Satzzeichen in der Syntax der Natur

Da mein Traum vom Fliegen nicht zu verwirklichen war, lernte ich, um viel im Wald zu sein, den Beruf des Försters. Lange Zeit bin ich früh aufgestanden und jeden Morgen durch mein Tal gefahren, lernte, mit dem »Fichtenmoped« Holz zu machen und über den Daumen peilend, mit Zuwachstabellen und Massentafeln nachrechnend, Grundfläche, Höhe und Masse eines Baumbestandes zu bestimmen und mithilfe der Schriften der Vorgänger den Zuwachs an Holz in Festmetern pro Hektar zu berechnen. Ich konnte die Hieroglyphen der Borkenkäfer und die Trittsiegel des Wildes im Schlamm oder Schnee lesen, konnte anhand der Zeigerpflanzen der Krautschicht sagen, wie gut ein Standort mit Wasser und Mineralsalzen versorgt war und welche Bäume, welche Waldgesellschaften hierher gehörten.

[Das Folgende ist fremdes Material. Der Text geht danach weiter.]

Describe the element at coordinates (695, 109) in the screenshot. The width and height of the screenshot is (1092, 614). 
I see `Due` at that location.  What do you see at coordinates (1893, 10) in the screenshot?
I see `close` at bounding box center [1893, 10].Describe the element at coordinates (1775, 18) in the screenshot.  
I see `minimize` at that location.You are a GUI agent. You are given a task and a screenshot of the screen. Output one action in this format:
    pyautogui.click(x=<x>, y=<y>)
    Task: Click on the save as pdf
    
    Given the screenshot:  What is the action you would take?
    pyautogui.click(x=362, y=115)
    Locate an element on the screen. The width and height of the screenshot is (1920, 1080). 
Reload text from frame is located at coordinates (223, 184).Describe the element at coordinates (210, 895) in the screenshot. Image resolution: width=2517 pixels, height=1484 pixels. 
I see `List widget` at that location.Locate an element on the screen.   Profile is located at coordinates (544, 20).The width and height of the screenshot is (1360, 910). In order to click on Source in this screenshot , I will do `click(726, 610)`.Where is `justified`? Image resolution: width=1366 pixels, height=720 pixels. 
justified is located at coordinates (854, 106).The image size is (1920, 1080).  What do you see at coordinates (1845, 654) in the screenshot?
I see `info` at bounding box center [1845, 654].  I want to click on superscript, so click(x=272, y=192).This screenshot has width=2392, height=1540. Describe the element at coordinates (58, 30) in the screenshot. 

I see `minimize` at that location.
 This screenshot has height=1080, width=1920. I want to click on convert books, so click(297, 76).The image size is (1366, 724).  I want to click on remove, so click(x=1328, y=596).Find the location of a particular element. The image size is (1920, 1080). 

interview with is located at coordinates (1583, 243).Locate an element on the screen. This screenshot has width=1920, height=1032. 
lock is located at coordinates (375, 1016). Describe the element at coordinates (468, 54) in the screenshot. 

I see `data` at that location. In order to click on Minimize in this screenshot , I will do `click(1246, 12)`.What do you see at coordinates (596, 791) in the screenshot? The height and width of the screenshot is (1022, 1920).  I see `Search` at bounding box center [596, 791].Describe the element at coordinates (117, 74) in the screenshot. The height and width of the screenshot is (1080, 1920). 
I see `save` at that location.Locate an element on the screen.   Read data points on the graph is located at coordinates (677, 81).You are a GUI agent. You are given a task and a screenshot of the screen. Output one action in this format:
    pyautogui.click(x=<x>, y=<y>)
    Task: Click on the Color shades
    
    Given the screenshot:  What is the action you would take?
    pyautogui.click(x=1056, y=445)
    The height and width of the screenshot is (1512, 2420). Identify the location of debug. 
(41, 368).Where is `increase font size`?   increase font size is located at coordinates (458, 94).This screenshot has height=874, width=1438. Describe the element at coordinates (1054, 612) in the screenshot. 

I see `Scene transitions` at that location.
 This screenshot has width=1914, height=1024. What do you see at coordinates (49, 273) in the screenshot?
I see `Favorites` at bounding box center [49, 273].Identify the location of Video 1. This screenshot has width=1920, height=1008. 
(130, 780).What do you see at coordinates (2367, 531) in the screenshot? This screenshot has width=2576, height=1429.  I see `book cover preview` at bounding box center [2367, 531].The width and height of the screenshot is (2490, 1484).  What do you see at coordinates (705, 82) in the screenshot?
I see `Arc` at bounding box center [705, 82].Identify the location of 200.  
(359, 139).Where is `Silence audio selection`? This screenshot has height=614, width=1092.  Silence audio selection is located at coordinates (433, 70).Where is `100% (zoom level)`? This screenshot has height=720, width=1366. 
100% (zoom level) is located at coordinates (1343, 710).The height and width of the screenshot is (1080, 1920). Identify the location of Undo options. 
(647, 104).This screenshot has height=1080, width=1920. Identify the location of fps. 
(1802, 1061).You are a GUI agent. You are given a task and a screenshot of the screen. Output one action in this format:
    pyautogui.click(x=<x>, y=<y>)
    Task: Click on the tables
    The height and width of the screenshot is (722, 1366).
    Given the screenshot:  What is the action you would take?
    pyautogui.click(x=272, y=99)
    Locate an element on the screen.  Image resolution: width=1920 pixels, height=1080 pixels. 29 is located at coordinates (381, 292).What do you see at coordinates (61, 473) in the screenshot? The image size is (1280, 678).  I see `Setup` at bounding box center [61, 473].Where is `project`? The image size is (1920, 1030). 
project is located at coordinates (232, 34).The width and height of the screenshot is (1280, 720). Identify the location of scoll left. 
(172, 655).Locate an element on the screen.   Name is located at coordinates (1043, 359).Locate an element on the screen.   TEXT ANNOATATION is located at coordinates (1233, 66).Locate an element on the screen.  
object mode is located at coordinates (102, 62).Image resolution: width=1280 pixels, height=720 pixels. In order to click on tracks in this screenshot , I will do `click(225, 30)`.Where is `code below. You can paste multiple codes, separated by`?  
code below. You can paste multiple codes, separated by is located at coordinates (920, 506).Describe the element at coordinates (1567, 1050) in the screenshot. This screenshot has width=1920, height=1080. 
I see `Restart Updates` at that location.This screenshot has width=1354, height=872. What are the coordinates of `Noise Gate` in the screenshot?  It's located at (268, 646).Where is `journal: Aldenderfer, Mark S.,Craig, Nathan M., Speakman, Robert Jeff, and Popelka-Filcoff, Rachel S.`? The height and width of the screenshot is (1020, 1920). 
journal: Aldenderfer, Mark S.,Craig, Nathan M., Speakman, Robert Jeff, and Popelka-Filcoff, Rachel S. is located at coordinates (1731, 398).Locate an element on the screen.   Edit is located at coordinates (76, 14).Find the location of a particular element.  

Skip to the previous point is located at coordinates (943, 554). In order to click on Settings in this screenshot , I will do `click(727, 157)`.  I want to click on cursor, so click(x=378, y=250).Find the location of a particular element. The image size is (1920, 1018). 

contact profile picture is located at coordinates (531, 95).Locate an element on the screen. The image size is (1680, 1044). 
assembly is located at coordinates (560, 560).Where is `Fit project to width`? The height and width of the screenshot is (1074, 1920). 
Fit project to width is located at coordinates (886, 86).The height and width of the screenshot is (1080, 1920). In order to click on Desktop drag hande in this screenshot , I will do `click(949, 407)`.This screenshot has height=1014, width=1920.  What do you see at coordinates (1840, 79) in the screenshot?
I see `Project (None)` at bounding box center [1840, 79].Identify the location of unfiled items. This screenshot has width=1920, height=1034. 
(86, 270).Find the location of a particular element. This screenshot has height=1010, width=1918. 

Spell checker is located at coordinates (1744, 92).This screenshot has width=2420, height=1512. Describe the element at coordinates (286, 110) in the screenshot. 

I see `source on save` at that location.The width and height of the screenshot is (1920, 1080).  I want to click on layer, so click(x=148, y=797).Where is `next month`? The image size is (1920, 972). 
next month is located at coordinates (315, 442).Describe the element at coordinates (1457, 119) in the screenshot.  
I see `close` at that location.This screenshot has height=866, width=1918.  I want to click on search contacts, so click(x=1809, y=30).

Ich wusste die Bäume am Duft ihres Holzes und ihrer Knospen zu unterscheiden, konnte die Bodentypen anhand des Knirschens der Partikel zwischen Fingerspitzen oder Zähnen benennen und erklären, wie die mit Erdfarben gemalten Bilder eines Bodenprofils wohl entstanden waren und wie sie sich weiterentwickeln mochten, irgendwann in endloser Zukunft.

Es galt, ungeheuer viele, ungeheuer feine Details zu beachten, wollte man irgendetwas vom großen Gesamtbild des Waldes verstehen.

Ich lernte im Wald, das Seltene und Besondere zu suchen, zu finden und zu fördern. Die einzelne Mehlbeere zwischen den Ahornen am Waldrand, den einen Ahorn zwischen den Buchen, die eine Buche in einem Douglasienbestand, den einzelnen Wildkirschbaum, der einem Bergmischwald einen zusätzlichen Farbton verlieh, die eine Esche unter hunderttausenden, die kein gefiedertes, sondern ein ganzes, ungeteiltes Blatt hatte, den einen Seidelbast, der im Frühjahr unter den Buchen seinen aufregenden Duft in die Luft streute ...

Natürlich fasziniert das Bunte, das Ungewöhnliche. Und das, was vielfältig und reichhaltig ist, ist stabil, sicher; eine Erkenntnis, die sich auch außerhalb der Forstwirtschaft durchgesetzt hat – doch die Sache ist viel komplizierter: Das, was am richtigen Ort ist, ist stabil4, und manchmal trägt gerade das, was auf den ersten Blick artenarm erscheint, als schlichtes, einzigartiges Bild zur Vielfalt und zum Reichtum bei. Manchmal wirkt das wirklich Besondere auf den ersten Blick gar nicht so aufregend und gibt sein Geheimnis nur langsam und nur dem, der genau hinschaut, preis. Schützenswert und geheimnisvoll war deshalb der Bestand von Eiben, den es, als seltene, wahrscheinlich weit und breit einzigartige Erscheinung, in der Klamm der Hirsche, am Hang der Falken, noch gab. Ganz in der Nähe kroch eine Flut von Gneisblöcken bergab. Das einzige Gehölz, das sich hier halten konnte, war der Bergahorn, der doch sonst nie reine Bestände bildete und im Herbst seine Flügelfrüchte wie Schwarmwellen karamellgelber Libellen in den Wind schüttete und Wolken von Lichtgold ins Tal goss.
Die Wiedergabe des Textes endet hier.